[Pixel coordinate grounding data]
■ ■ ■ ■

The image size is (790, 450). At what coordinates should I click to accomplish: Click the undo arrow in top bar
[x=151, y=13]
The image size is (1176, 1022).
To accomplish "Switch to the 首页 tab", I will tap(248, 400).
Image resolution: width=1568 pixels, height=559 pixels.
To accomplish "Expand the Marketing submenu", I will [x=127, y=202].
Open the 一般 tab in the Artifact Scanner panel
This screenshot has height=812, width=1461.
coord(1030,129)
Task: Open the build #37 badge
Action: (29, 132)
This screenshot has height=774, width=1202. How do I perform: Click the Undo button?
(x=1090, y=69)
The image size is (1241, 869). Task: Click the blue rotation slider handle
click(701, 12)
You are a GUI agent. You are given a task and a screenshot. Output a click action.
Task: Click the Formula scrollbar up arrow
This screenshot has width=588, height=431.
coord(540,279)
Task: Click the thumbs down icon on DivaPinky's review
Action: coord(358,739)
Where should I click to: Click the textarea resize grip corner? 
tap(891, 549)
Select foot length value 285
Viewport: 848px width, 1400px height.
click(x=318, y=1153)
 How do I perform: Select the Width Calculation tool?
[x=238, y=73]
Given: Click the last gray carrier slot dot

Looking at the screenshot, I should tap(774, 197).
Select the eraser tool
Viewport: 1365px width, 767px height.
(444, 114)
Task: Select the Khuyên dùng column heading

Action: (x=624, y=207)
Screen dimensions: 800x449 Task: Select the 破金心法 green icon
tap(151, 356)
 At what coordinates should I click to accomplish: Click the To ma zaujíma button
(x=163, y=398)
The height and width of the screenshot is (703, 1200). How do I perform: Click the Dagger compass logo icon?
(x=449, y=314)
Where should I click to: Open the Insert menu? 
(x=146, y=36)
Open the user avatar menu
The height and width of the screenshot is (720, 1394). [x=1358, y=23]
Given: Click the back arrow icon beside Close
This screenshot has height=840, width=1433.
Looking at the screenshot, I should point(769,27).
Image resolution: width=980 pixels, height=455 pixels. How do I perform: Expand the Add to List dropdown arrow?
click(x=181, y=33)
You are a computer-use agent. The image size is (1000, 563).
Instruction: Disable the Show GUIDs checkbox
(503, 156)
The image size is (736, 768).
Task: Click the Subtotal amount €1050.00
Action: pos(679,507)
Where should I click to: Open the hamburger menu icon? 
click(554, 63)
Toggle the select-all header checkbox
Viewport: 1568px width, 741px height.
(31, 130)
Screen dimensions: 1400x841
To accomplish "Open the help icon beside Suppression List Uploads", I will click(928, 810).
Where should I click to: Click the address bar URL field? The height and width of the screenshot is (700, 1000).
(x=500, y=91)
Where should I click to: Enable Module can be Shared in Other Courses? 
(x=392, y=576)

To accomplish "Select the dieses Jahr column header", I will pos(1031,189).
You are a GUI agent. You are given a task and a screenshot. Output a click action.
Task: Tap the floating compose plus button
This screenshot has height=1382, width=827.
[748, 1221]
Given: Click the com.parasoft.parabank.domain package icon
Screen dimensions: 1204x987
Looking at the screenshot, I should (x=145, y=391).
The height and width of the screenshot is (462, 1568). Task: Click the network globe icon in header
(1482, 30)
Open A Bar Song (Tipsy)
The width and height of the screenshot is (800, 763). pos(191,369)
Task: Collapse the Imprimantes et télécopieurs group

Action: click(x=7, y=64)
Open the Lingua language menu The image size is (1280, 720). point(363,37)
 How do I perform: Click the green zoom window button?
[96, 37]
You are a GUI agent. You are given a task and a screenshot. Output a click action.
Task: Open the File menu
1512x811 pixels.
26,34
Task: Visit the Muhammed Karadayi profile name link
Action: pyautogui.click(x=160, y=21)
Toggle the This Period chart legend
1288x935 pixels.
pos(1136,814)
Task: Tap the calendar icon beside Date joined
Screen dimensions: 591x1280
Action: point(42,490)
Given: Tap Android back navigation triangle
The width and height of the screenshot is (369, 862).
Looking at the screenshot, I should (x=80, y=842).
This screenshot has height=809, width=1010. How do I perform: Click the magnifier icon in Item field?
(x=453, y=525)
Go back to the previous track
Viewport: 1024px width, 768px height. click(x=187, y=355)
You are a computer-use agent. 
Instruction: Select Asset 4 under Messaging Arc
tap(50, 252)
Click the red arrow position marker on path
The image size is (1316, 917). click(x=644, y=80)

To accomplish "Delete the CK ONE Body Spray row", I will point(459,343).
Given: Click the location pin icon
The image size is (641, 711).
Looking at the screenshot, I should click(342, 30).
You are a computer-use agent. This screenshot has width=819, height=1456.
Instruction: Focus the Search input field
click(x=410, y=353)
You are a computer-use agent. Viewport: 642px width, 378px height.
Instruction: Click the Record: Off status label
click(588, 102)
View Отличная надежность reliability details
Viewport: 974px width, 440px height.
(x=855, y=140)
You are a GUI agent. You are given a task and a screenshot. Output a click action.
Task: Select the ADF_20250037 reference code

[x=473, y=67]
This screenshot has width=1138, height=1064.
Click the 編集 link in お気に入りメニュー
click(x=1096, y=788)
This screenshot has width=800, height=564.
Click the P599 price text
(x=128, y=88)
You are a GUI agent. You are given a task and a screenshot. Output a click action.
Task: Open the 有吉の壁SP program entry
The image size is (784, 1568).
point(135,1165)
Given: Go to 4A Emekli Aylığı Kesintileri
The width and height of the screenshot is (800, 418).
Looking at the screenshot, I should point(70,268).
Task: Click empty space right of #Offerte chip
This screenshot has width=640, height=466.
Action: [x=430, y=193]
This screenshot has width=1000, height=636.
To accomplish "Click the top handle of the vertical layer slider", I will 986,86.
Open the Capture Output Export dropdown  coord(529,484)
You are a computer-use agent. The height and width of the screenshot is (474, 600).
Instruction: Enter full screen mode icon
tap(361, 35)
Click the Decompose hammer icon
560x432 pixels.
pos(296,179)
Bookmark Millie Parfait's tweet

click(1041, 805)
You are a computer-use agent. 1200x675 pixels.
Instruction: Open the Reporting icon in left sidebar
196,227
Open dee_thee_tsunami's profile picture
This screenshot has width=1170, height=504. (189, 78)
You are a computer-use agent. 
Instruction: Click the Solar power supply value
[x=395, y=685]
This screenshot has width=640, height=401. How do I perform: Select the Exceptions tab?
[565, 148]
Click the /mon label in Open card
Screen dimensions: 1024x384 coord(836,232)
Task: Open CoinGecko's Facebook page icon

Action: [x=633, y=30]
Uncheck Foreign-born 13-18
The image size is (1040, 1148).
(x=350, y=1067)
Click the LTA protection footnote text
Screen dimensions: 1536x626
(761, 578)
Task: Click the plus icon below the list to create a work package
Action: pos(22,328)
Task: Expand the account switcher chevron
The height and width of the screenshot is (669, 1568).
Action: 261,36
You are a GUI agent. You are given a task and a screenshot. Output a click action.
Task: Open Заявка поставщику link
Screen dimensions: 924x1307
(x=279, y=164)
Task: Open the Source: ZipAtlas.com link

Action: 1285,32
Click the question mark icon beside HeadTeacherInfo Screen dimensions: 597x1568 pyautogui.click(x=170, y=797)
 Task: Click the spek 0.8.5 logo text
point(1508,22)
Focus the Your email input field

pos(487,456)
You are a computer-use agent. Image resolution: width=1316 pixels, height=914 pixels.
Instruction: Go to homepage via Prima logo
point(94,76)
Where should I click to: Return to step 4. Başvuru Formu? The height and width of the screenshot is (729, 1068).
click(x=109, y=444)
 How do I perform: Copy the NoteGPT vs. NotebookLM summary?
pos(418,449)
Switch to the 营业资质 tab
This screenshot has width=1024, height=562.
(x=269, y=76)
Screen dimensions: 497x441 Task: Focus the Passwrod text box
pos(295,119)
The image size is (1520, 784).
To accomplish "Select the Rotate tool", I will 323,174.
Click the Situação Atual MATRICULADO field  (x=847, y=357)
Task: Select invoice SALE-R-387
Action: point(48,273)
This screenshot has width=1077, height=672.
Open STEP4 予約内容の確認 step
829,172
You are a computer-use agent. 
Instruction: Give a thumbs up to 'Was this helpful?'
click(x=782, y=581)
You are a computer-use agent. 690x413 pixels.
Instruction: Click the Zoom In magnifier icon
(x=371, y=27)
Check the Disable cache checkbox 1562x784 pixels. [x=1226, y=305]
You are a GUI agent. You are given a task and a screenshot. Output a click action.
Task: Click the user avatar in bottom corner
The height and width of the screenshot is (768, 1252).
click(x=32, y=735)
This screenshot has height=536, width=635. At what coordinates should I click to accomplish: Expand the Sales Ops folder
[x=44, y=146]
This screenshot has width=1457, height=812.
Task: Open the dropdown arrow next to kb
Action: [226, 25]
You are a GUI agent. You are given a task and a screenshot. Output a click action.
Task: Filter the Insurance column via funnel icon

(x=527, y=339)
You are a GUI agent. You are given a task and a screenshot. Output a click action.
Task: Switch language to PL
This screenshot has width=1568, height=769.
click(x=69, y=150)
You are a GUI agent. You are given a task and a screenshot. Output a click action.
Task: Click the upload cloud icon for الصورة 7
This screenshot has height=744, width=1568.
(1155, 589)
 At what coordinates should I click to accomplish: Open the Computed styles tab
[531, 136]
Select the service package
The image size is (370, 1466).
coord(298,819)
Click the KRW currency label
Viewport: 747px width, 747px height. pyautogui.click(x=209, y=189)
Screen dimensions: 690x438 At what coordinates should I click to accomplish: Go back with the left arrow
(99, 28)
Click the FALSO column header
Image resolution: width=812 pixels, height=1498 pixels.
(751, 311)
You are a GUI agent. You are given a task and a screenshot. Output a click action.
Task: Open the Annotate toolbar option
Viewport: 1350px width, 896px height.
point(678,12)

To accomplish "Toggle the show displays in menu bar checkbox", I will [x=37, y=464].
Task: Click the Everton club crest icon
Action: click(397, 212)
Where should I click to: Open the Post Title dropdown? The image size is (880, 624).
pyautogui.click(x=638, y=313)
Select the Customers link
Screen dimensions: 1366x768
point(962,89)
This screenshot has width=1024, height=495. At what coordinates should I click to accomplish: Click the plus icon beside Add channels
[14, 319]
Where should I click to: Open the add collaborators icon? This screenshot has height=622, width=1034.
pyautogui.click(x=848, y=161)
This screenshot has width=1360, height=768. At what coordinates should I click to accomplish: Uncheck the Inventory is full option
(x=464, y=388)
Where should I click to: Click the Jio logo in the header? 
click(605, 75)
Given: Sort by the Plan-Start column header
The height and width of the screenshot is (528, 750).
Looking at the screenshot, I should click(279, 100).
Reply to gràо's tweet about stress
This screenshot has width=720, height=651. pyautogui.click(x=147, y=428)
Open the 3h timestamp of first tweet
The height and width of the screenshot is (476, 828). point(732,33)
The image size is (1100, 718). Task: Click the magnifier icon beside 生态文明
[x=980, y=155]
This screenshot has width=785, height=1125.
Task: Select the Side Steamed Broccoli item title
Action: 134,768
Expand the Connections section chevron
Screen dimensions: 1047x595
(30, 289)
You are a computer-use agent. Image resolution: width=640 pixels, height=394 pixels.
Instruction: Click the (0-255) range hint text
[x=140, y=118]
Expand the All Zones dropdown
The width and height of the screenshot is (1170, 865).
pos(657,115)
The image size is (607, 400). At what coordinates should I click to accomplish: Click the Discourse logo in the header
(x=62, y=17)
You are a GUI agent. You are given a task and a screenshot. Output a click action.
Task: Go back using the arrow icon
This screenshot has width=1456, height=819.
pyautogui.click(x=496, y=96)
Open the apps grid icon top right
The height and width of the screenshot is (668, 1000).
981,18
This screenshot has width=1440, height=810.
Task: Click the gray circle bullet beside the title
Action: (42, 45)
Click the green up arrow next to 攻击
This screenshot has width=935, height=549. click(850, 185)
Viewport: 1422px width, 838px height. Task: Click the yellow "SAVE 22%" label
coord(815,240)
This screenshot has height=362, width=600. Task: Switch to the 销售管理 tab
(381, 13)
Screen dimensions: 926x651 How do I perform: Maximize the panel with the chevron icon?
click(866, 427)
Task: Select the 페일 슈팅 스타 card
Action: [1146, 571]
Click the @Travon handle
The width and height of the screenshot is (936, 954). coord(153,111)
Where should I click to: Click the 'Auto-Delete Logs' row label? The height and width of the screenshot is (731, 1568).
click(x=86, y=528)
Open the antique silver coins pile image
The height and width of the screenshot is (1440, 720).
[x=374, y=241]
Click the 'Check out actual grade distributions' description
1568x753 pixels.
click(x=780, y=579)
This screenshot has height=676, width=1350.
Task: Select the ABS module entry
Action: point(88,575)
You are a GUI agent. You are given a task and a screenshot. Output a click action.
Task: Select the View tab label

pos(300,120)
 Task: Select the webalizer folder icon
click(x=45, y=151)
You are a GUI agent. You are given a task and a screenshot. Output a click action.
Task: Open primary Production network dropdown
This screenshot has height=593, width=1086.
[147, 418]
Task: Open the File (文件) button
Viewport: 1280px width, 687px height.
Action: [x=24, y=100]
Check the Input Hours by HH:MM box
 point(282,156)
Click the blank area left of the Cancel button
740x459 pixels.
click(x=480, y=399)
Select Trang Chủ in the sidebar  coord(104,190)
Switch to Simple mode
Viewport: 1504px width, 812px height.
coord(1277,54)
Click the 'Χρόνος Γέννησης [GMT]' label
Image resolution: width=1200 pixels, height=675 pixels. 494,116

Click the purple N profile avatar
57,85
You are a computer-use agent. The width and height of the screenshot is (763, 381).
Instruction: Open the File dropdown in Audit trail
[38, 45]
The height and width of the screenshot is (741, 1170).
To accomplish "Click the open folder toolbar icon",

■ ■ ■ ■

> EXERCISE
From the data above, output exactly the lines between the one containing "How do I perform: Click the green" and the one containing "Given: Click the location pin icon", counting both of them.

> EXERCISE SOLUTION
 How do I perform: Click the green zoom window button?
[96, 37]
You are a GUI agent. You are given a task and a screenshot. Output a click action.
Task: Open the File menu
1512x811 pixels.
26,34
Task: Visit the Muhammed Karadayi profile name link
Action: pyautogui.click(x=160, y=21)
Toggle the This Period chart legend
1288x935 pixels.
pos(1136,814)
Task: Tap the calendar icon beside Date joined
Screen dimensions: 591x1280
Action: point(42,490)
Given: Tap Android back navigation triangle
The width and height of the screenshot is (369, 862).
Looking at the screenshot, I should (x=80, y=842).
This screenshot has height=809, width=1010. How do I perform: Click the magnifier icon in Item field?
(x=453, y=525)
Go back to the previous track
Viewport: 1024px width, 768px height. click(x=187, y=355)
You are a computer-use agent. 
Instruction: Select Asset 4 under Messaging Arc
tap(50, 252)
Click the red arrow position marker on path
The image size is (1316, 917). click(x=644, y=80)

To accomplish "Delete the CK ONE Body Spray row", I will point(459,343).
Given: Click the location pin icon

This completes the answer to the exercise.